*** Records for processing ***
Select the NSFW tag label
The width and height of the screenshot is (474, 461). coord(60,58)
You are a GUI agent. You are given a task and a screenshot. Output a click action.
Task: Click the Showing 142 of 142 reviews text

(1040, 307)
***
_What you will do:_
Beginning with the line that holds "You are a GUI", please return every line through the end of the data, exactly as written.

_The answer:_
You are a GUI agent. You are given a task and a screenshot. Output a click action.
Task: Click the Showing 142 of 142 reviews text

(1040, 307)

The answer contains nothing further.